Legislation mandates “climate change warning labels” on gas pump nozzles beginning March 2015
Consumers in the San Francisco area could soon be feeling guilty at the pump, as the cities of San Francisco and Berkeley begin requiring a new “carbon label” on the gas nozzle. The idea behind the label is to help keep the connection between behavior and climate change fresh in consumers’ minds, says SustainableBusiness.com.
San Francisco and Berkeley both passed legislation requiring gas station owners to put “climate change warning labels” on all gas pump nozzles. Labels will be required in those two cities beginning March 1, 2015, and stations that don’t comply risk fines of $100–$500.
The labels say how much carbon dioxide is emitted for every gallon of gas burned: “The U.S. Environmental Protection Agency (EPA) has determined that a typical passenger vehicle burning one gallon of fuel produces on average almost 20 pounds of tailpipe carbon dioxide (CO2), which the EPA has determined is the primary greenhouse gas that is contributing to recent climate change.
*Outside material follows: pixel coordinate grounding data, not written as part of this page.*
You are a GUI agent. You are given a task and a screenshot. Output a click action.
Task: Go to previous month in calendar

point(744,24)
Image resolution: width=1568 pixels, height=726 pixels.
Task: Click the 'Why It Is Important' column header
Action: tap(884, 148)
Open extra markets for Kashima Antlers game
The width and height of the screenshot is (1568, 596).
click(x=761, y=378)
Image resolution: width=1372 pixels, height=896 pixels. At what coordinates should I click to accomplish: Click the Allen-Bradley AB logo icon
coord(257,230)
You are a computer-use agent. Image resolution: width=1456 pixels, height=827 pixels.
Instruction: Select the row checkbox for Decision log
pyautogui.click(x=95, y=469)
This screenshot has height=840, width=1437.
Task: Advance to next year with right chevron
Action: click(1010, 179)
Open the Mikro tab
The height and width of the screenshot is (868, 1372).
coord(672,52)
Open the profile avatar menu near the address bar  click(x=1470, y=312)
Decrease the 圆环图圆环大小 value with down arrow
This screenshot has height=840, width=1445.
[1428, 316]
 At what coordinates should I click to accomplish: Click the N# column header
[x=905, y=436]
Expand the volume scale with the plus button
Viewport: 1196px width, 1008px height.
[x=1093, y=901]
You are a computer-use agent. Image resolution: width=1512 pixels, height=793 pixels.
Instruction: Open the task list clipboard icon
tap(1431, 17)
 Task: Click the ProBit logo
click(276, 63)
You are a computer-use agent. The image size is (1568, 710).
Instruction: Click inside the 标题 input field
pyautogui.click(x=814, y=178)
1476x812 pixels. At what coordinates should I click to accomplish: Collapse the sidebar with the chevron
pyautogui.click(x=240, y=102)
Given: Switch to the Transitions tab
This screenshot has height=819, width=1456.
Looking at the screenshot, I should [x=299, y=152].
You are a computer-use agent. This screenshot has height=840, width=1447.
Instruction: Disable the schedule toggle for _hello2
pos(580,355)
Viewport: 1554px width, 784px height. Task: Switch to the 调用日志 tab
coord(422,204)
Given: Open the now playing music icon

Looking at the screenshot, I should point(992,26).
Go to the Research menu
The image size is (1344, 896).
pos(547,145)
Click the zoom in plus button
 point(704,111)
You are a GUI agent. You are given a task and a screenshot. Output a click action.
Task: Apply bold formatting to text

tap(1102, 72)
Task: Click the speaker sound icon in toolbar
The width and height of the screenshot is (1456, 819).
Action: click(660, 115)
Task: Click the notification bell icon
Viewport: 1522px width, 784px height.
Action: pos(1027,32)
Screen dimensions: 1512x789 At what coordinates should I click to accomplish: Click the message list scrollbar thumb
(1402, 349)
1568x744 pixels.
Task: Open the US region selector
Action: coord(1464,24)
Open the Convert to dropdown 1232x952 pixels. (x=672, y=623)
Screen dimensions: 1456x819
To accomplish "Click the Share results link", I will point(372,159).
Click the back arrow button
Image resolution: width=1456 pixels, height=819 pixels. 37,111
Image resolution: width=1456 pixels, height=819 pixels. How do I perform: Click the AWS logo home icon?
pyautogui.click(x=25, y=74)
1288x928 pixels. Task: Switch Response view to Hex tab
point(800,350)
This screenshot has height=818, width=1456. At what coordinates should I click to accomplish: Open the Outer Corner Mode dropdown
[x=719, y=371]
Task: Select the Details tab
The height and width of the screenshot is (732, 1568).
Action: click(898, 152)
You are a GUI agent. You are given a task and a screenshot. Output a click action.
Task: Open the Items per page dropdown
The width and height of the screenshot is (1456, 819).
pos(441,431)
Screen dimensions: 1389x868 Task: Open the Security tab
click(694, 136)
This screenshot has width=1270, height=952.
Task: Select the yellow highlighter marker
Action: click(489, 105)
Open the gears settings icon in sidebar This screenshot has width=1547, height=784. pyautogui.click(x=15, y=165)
This is a message from the city and county of San Francisco.”
While the Western States Petroleum Association (WSPA) has not announced whether they plan to fight the label rule in court (or in the court of public opinion), WSPA President Catherine Reheis-Boyd has described the rule as a violation of gas station owners’ First Amendment rights, as the government can’t force a business to state information unless it prevents consumer deception.